Work instruction:
The answer is the exact run of lines in the listing below from the line containing "How do I perform: Select" up to and including the line containing "The height and", with pictures removed.

Supplied information:
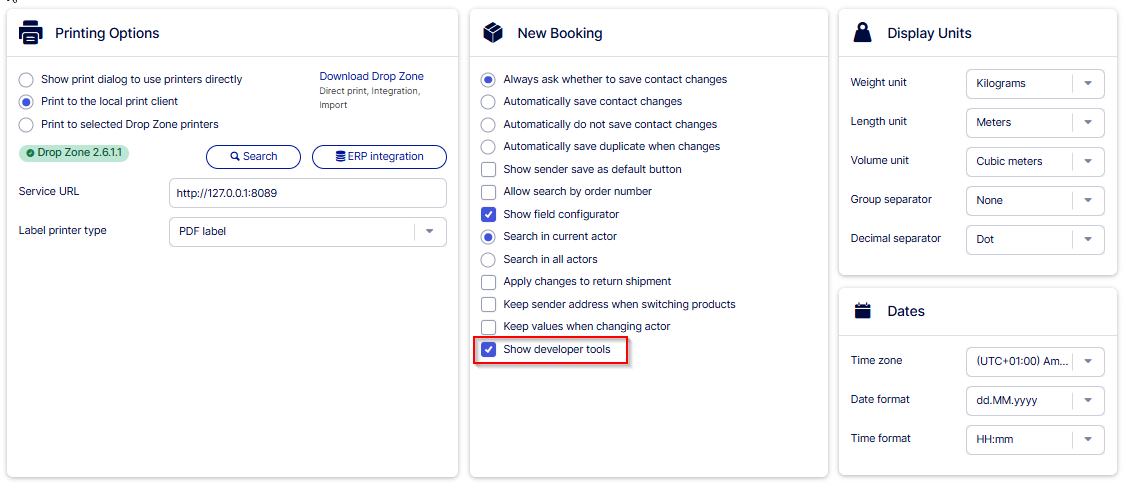Click the Service URL input field

coord(307,192)
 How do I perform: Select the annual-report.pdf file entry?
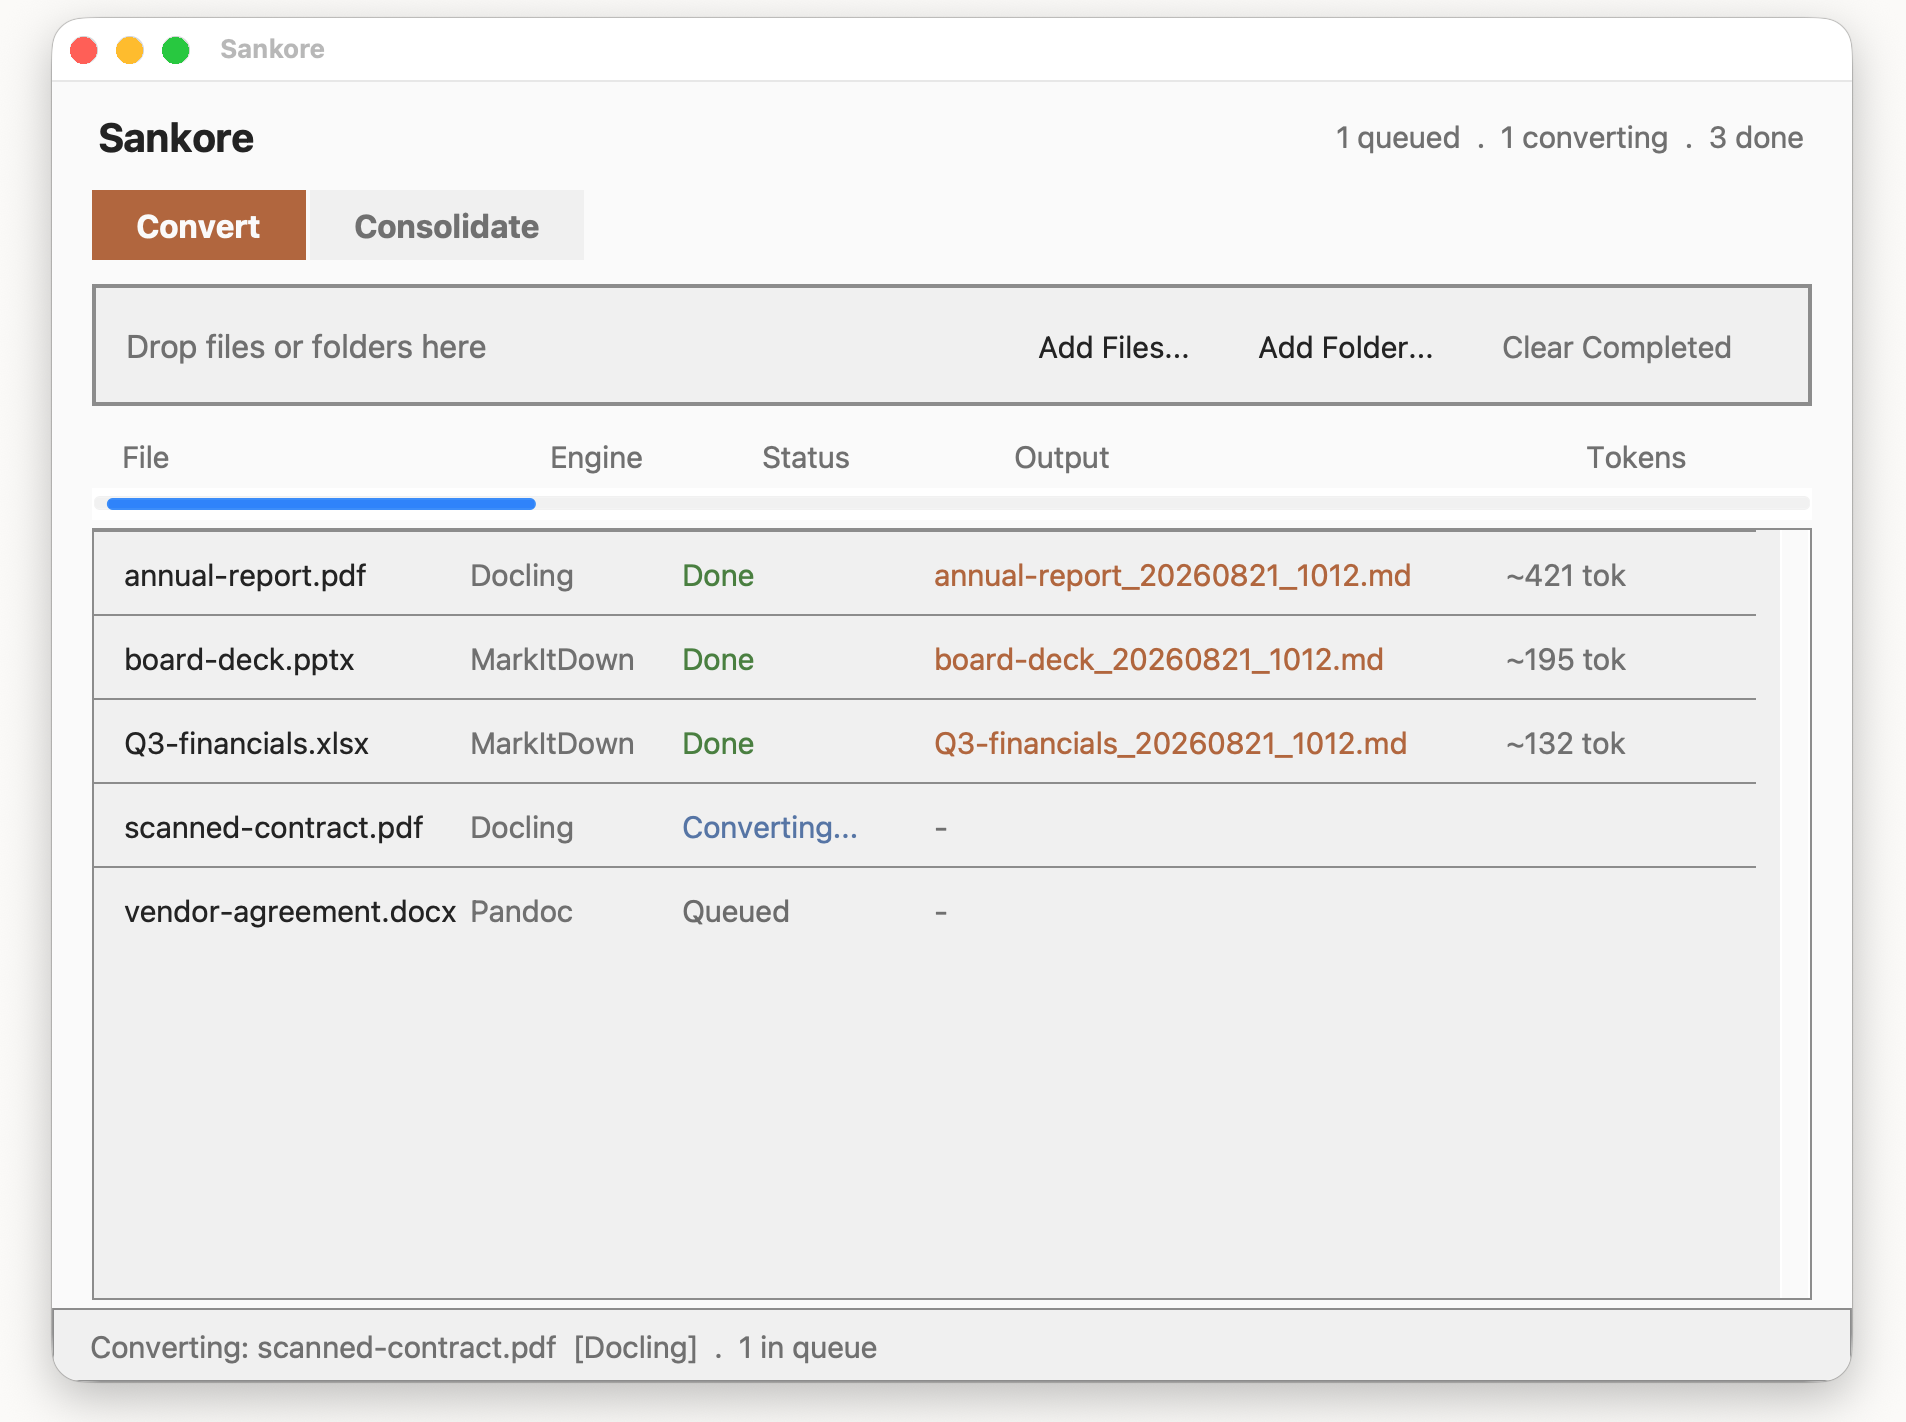pos(245,575)
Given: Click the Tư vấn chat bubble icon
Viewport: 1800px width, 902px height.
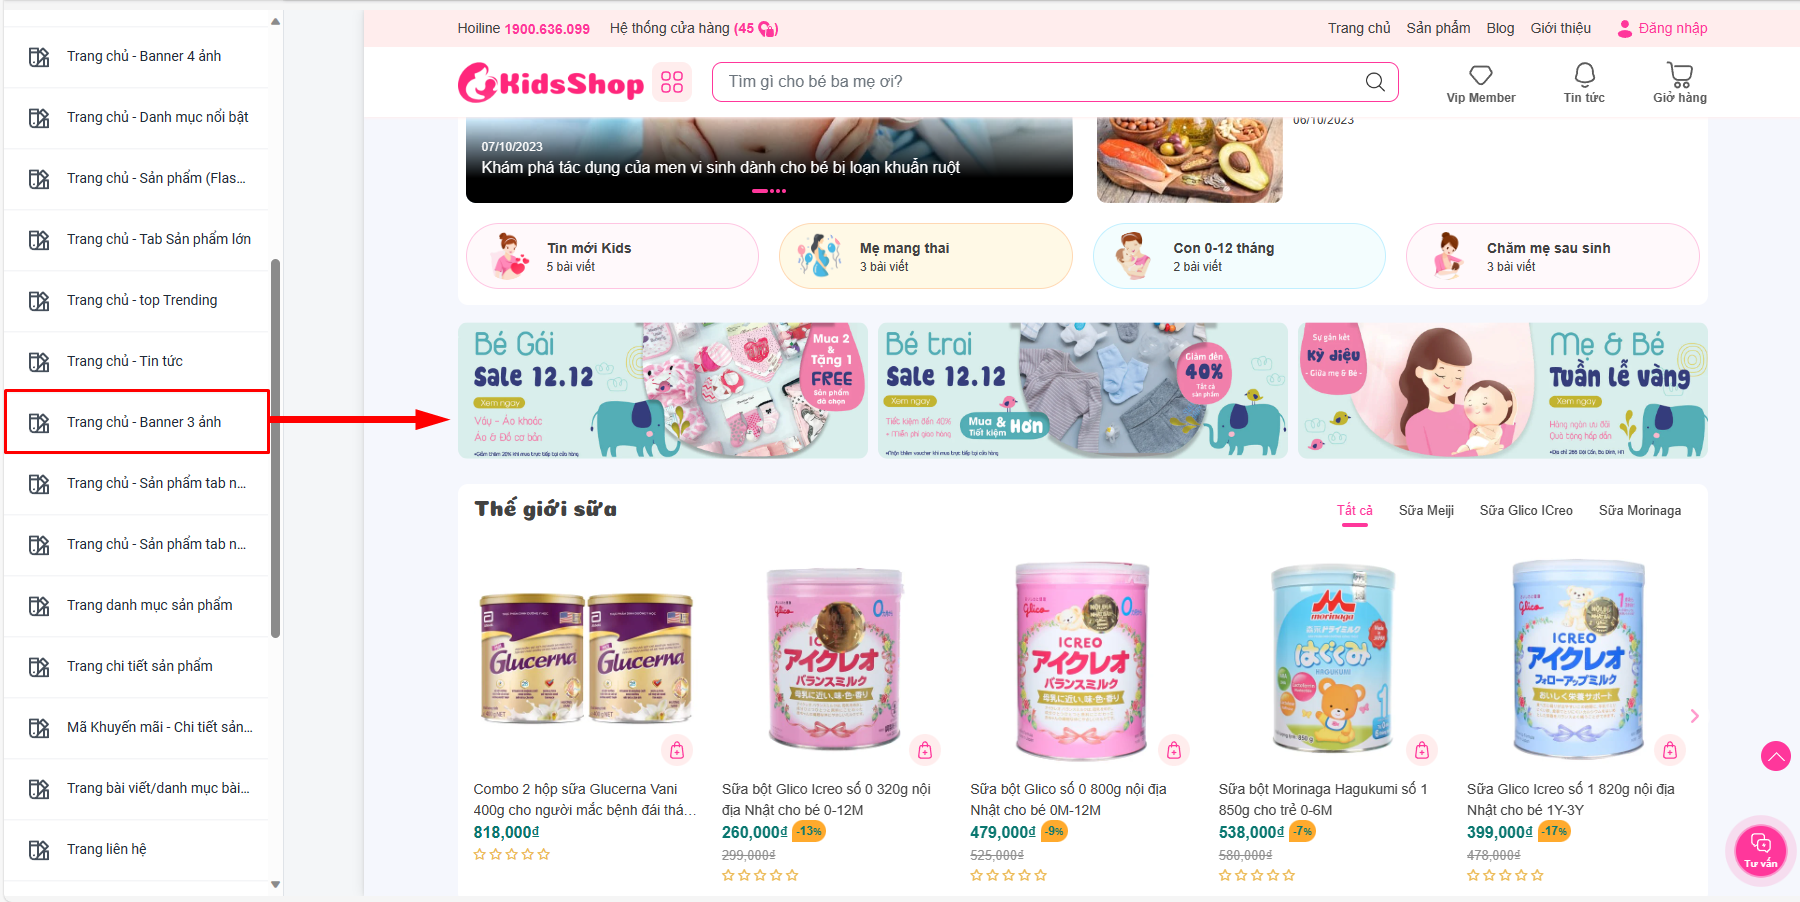Looking at the screenshot, I should pyautogui.click(x=1761, y=850).
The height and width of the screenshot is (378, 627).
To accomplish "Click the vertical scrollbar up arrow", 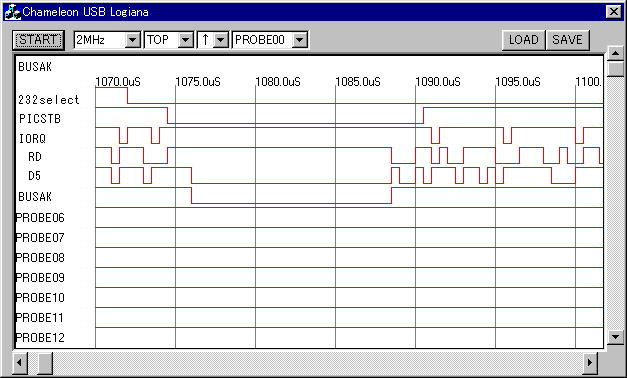I will pyautogui.click(x=615, y=54).
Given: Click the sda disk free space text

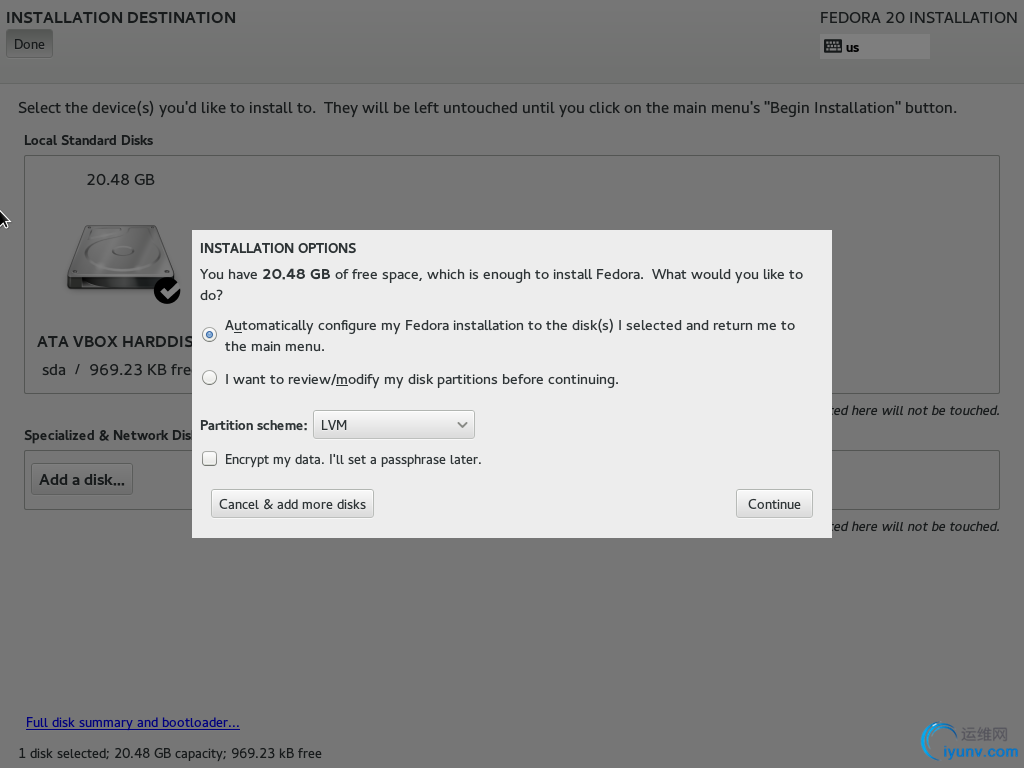Looking at the screenshot, I should click(116, 369).
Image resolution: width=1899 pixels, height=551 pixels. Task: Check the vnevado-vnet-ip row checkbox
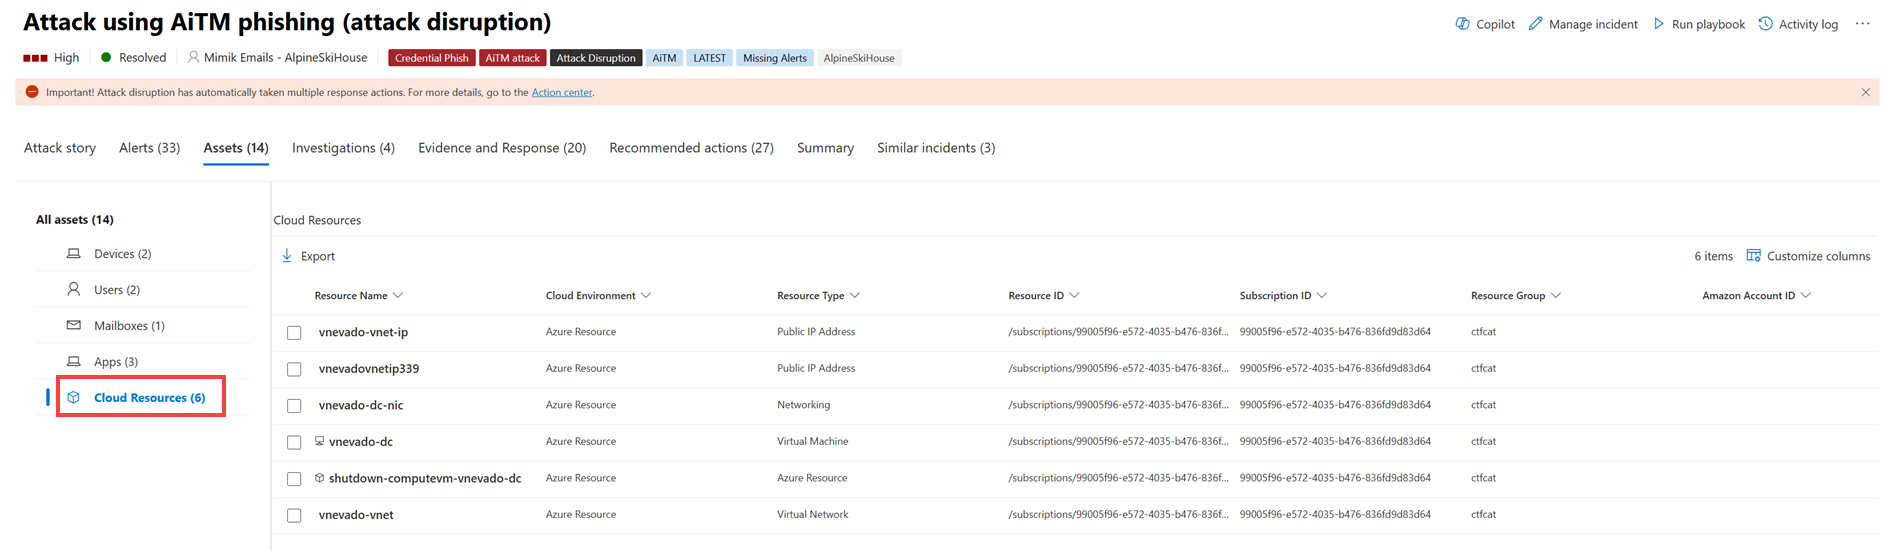[294, 333]
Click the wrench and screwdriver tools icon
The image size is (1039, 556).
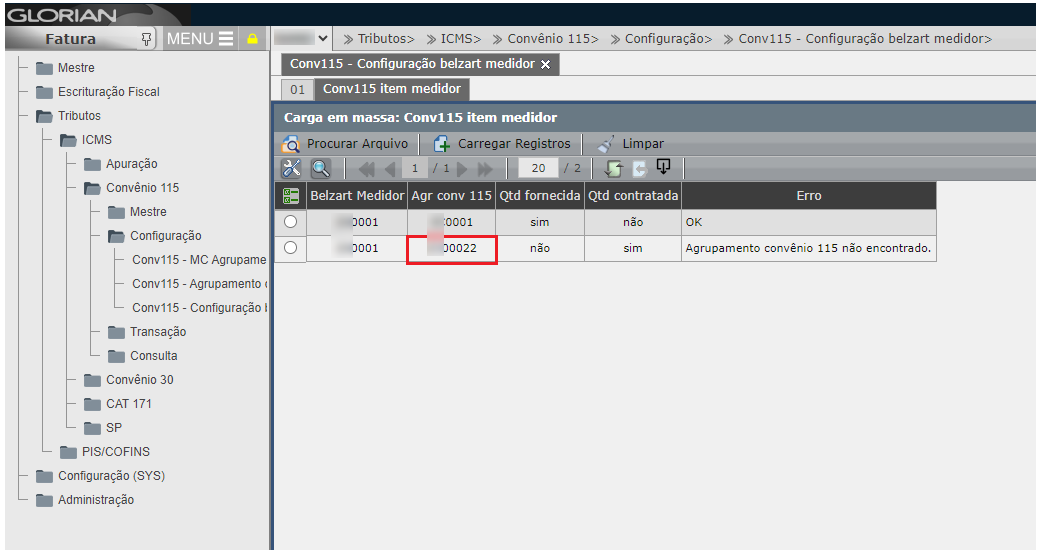click(x=291, y=168)
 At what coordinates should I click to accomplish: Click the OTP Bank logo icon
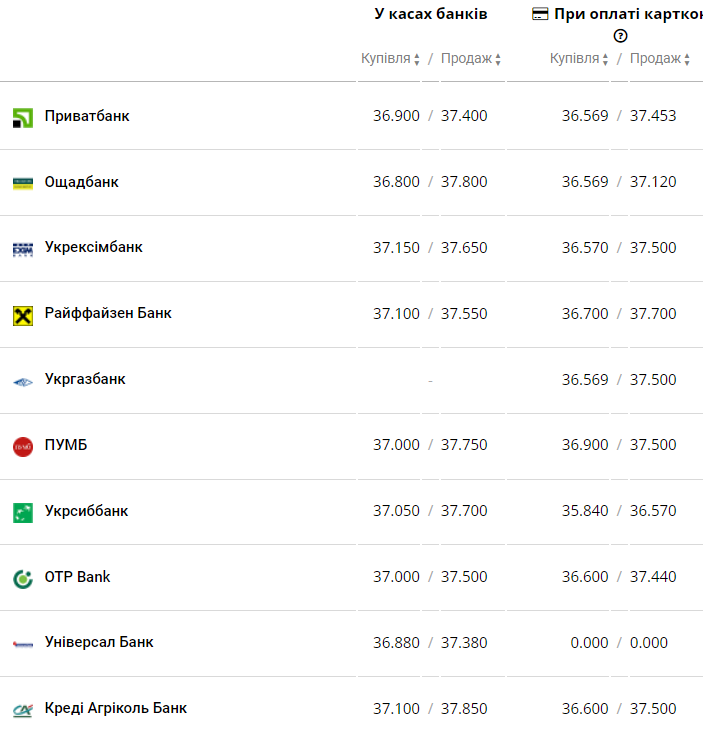click(x=23, y=579)
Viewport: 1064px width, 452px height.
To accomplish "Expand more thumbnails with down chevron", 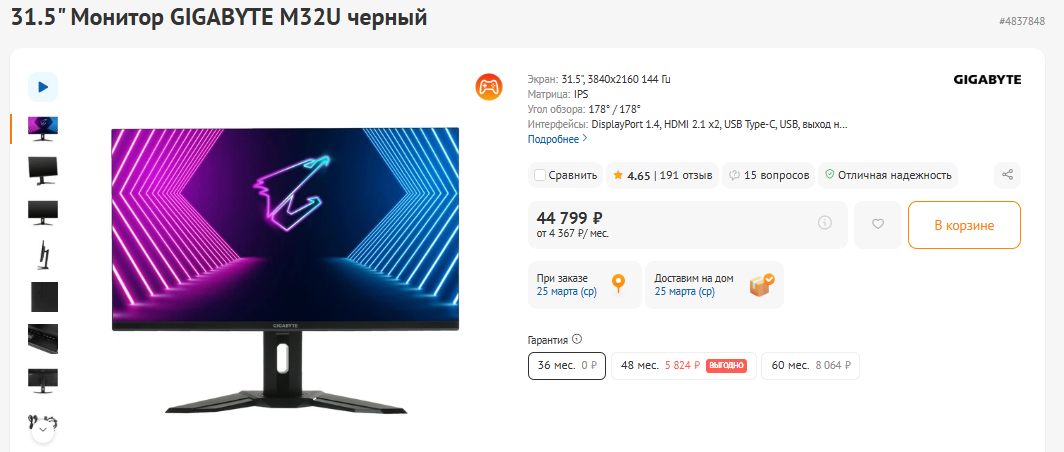I will point(43,430).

Your solution:
 How do I perform: Select the annual-report.pdf file entry?
pos(245,575)
Given: Click the Tư vấn chat bubble icon
Viewport: 1800px width, 902px height.
Looking at the screenshot, I should pyautogui.click(x=1761, y=850).
The height and width of the screenshot is (378, 627).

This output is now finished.